A 55-year old male presented to an academic medical center in February 2020 with a six-week history of increasing midline back pain. He had a history of chronic mid- and lower back pain as the result of degenerative disc disease, however his pain had abruptly worsened in the 6 weeks prior to presentation. Pain was worsened with trying to sit up straight or walk. Pain was partially relieved with acetaminophen, ibuprofen, and oxycodone 5 mg tablets taken as needed. He reported no associated fevers, chills, or night sweats. He did not recall a febrile illness prior to the onset of symptoms. He did report anorexia and 15-pound weight loss in the last 6 weeks. His medical history included chronic obstructive pulmonary disease, chronic hepatitis C infection, hyperlipidemia, generalized anxiety disorder, and lumbar degenerative disc disease. His surgical history was notable for cervical spine laminectomy in the remote past. His social history was notable for heavy and ongoing tobacco use with a 60 pack-year smoking history. He denied alcohol or illicit drug use including intravenous drug use.

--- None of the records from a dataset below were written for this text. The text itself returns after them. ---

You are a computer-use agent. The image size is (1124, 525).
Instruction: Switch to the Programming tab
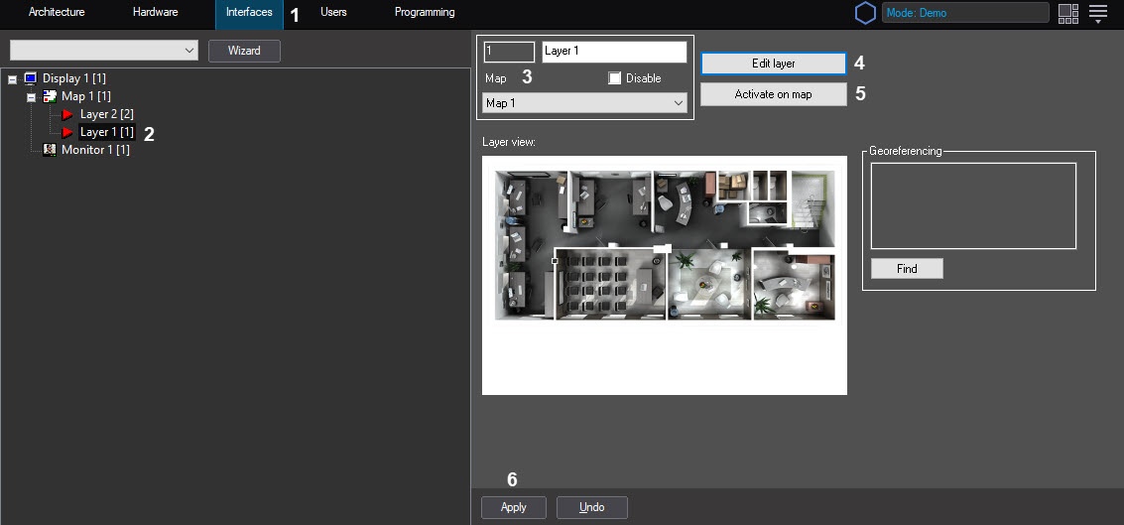[425, 13]
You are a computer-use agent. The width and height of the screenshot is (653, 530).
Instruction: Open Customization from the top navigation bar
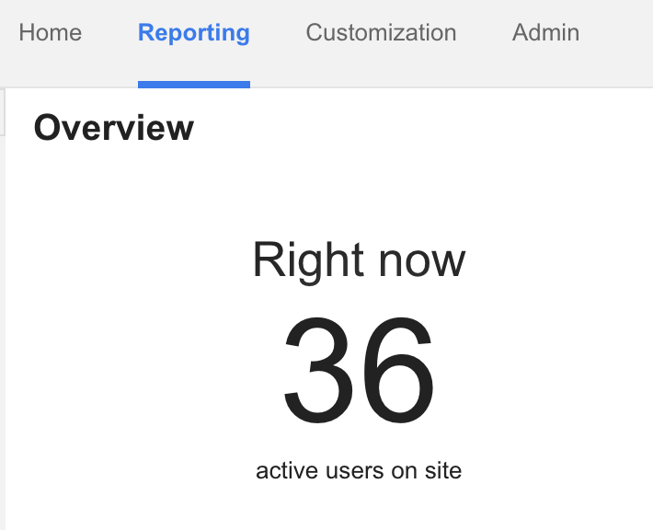click(381, 33)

He was afebrile and hemodynamically stable on presentation. Physical exam revealed a gaunt Caucasian male in moderate distress due to pain. Poor dentition was noted. His cardiopulmonary examination was unremarkable. On spinal examination, no bony tenderness was elicited upon palpation of the thoracic and lumbar spine, however paraspinal tenderness was noted in the lumbar spine. Neurologic examination including strength and sensation of the lower extremities was intact. Babinski reflex was downward bilaterally.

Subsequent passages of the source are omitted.